Our advertising columns contain the prospectus of a newspaper to be established early in the ensuing month in the town of San Fernando, and to be entitled the ‘San Fernando Gazette’ and ‘Naparima Agricultural and Commercial Advertiser’. We gladly welcome the establishment of a third newspaper in Tirnidad, and hope notwithstanding the hardness of the times, that it may prove a source of profit to its proprietors.”

Doubtlessly, the fact that a daily postal service from Port-of-Spain to San Fernando was established in 1852 contributed to the spreading of the Port-of-Spain Gazette to the southern city. It might not have been that easy to ‘prove a source of profit’ for the San Fernando Gazette, but the paper prevailed.

In 1872, the West India & Panama Cable made first direct telegraphic communication to Trinidad possible. News from the United States and Europe could now be published with much less delay by the Trinidadian papers.

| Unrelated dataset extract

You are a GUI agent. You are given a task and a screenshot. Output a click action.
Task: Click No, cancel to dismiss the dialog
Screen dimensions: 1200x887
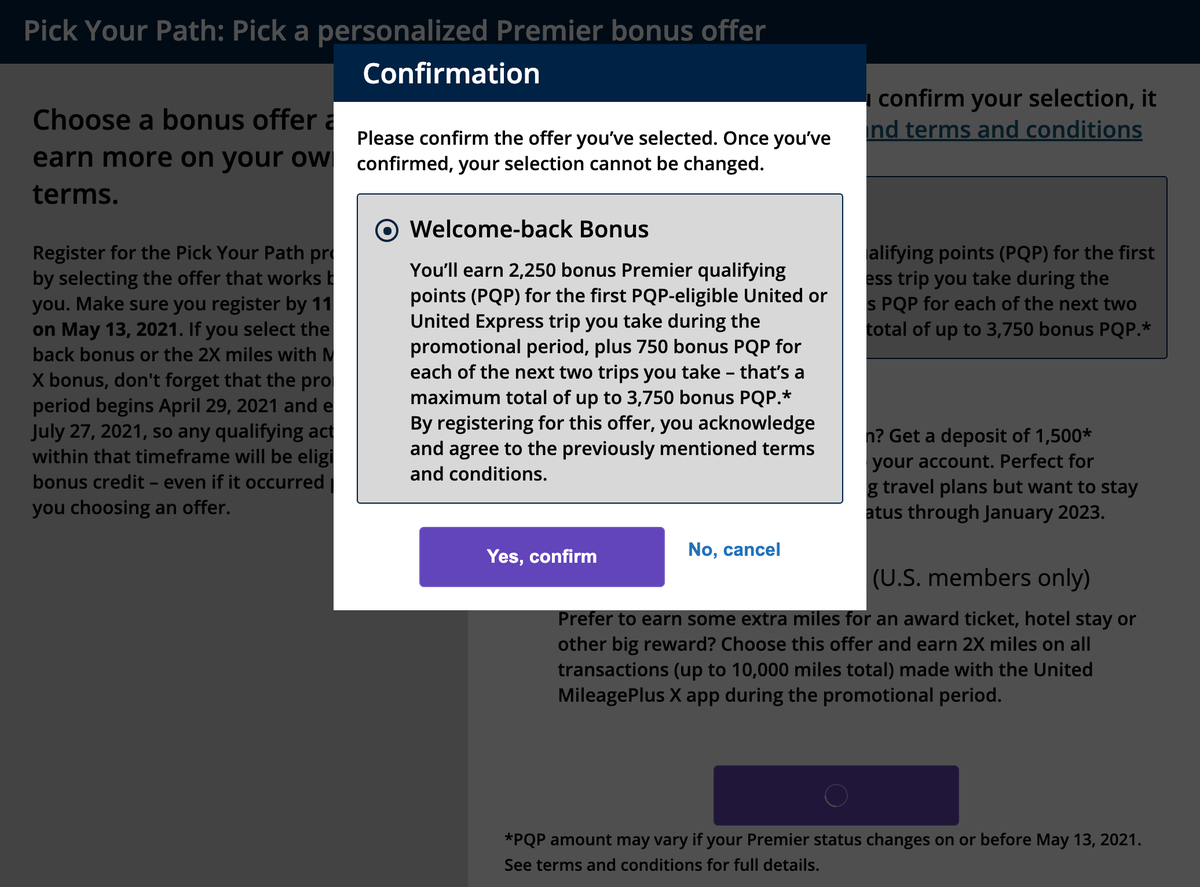click(734, 549)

“The subsidy payable by this colony has now commenced; and so has the obligation of teh company to furnish us with a daily bulletin of European news.” (Port-of-Spain Gazette, 9th March, 1872)

On 1st July,1882, the following list of the newspapers then in existence in Trinidad was published in the Port-of-Spain Gazette:

The Advertiser, issued gratis, circulation 250, weekly

Fair Play, general news, 150, weekly

New Era, general news, 250, weekly

Palladium, Roman Catholic news, but edited by a Protestant clergyman, 60, weekly

Port-of-Spain Gazette, general news, 400, weekly

Royal Gazette, Government advertising sheet, weekly

Chronicle, general news, bi-weekly, 260

Guppy’s Almanach, yearly

San Fernando Gazette, general news, 110, weekly.